Sim, ele também pode perder a patente de oficial.

A sra foi militante de esquerda e advogada do PT. Ainda mantém contato com quadros do partido?
Não. A Lei Orgânica da Magistratura impede que os juízes sejam filiados a partidos políticos. E está certo, porque imparcialidade é fundamental para o julgamento de um processo. Quando um cidadão bate às portas do Poder Judiciário, seja como autor ou como réu, é o Estado que está se pronunciando e é a última porta onde tem como apelar.

O Judiciário é o último refúgio da legalidade que existe dentro de um Estado que se diz democrático. Então, eu absolutamente não deixo influir qualquer visão política dentro dos meus julgamentos, até porque os nossos julgamentos não envolvem política.

Agora, eu não posso negar, por exemplo, que a minha visão de mulher, que a minha visão de civil, influencia, porque a ideia é o arejamento das instituições. E o escabinato, que é exatamente a composição de dez militares aqui, é importante para que eles nos mostrem como é a vida na caserna. Mas é importante também que o civil traga para dentro de uma instituição, que é uma instituição fechada como as Forças Armadas, a visão de mundo que se tem aqui fora.

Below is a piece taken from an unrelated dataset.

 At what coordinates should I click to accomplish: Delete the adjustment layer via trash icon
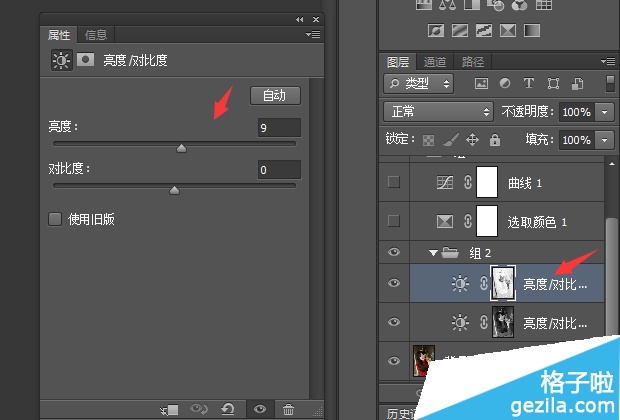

E por isso a nossa Constituição contempla o chamado Quinto Constitucional. Todos os tribunais de segunda instância são formados por juízes de carreira, por membros do Ministério Público e por membros da advocacia. Exatamente para quê? Para promover o arejamento da justiça, por isso é que a justiça tem que ser diversa. Por isso é que tem que ter afrodescendentes, tem que ter orientações sexuais diversas. É importante, num mundo tão complexo, num mundo tão diferente, onde o outro tem que ter voz e vez, que todos tenham fala. Porque senão você retira o espaço de fala daqueles que são entendidos como diferentes. E aí é uma tragédia, porque você está tirando as possibilidades democráticas que um órgão tão importante como o Poder Judiciário tem de se pronunciar.

Então, se você me pergunta, em questões de violência doméstica, que nós, infelizmente, temos julgado muito, ou em questões de violência de gênero, eu tenho um olhar diferenciado? É claro que eu tenho, eu sou mulher.

É a mesma coisa que o racismo. Só um negro sabe a dor que é sentir o racismo. Por mais que nós sejamos empáticos, só aquele que vive a dor é que pode descrevê-la com propriedade.

Então, realmente, eu tenho uma visão, eu não tenho uma visão política, não no sentido de político-partidária, mas eu tenho uma visão de mundo na qual eu tenho empatia pela diferença, pela igualdade material e pelo Estado democrático.